The first step in the link-state routing process is that each router learns about its own links, its own directly connected networks. When a router interface is configured with an IP address and subnet mask, the interface becomes part of that network.
Refer to the topology in Figure 1. For purposes of this discussion, assume that R1 was previously configured and had full connectivity to all neighbors. However, R1 lost power briefly and had to restart.
During boot up R1 loads the saved startup configuration file. As the previously configured interfaces become active, R1 learns about its own directly connected networks. Regardless of the routing protocols used, these directly connected networks are now entries in the routing table.

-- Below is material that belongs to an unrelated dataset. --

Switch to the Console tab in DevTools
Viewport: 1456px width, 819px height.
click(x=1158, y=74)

As with distance vector protocols and static routes, the interface must be properly configured with an IPv4 address and subnet mask, and the link must be in the up state before the link-state routing protocol can learn about a link. Also, like distance vector protocols, the interface must be included in one of the network router configuration statements before it can participate in the link-state routing process.

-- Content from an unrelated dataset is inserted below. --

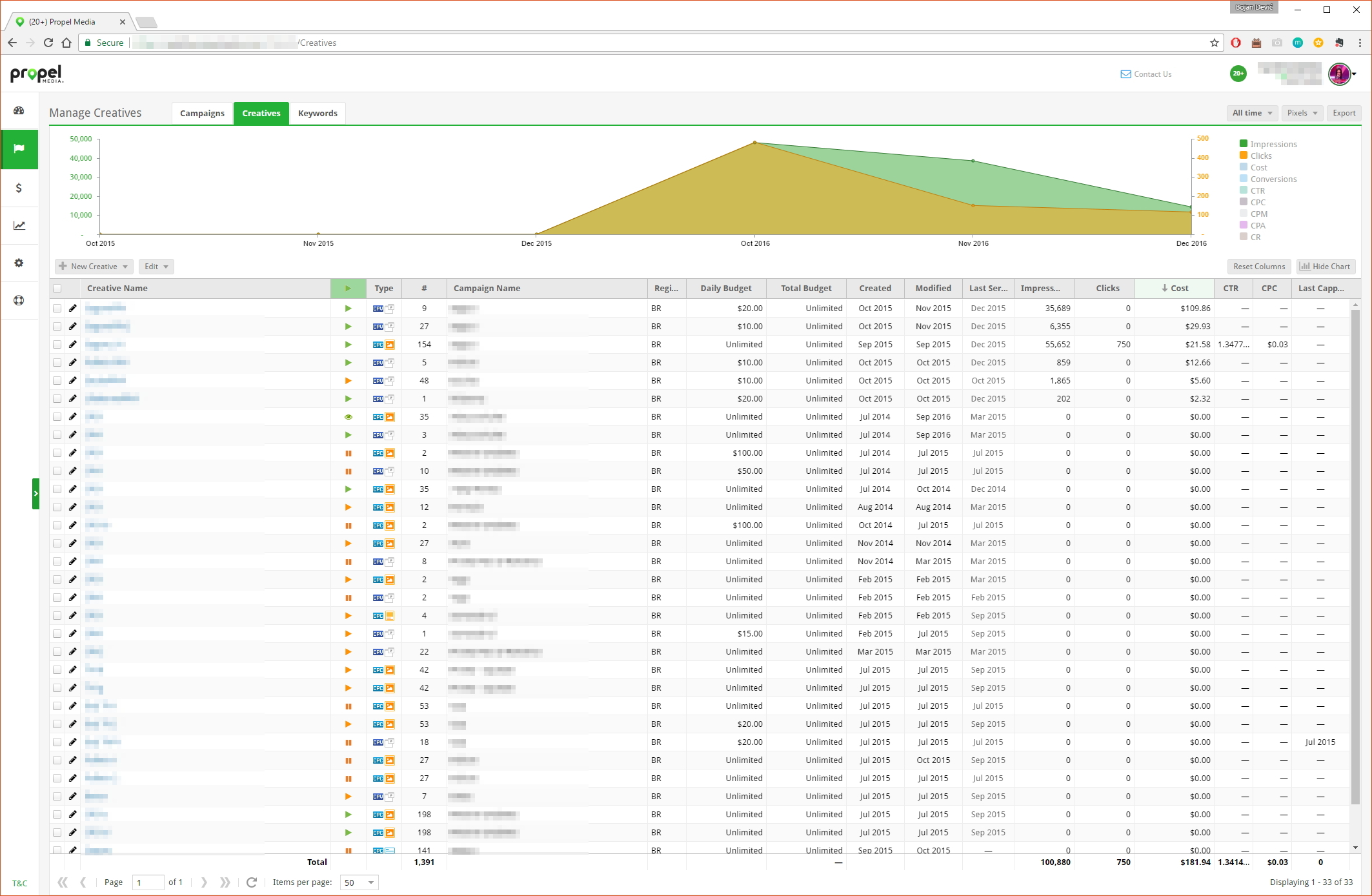
Task: Open the reports chart sidebar icon
Action: tap(19, 225)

Figure 1 shows R1 linked to four directly connected networks:
- FastEthernet 0/0 - 10.1.0.0/16
- Serial 0/0/0 - 10.2.0.0/16
- Serial 0/0/1 - 10.3.0.0/16
- Serial 0/1/0 - 10.4.0.0/16
As shown in Figures 2 to 5, the link-state information includes:
- The interface’s IPv4 address and subnet mask
- The type of network, such as Ethernet (broadcast) or Serial point-to-point link
- The cost of that link
- Any neighbor routers on that link
Note: Cisco’s implementation of OSPF specifies the OSPF routing metric as the cost of the link based on the bandwidth of the outgoing interface. For the purposes of this chapter, we are using arbitrary cost values to simplify the demonstration.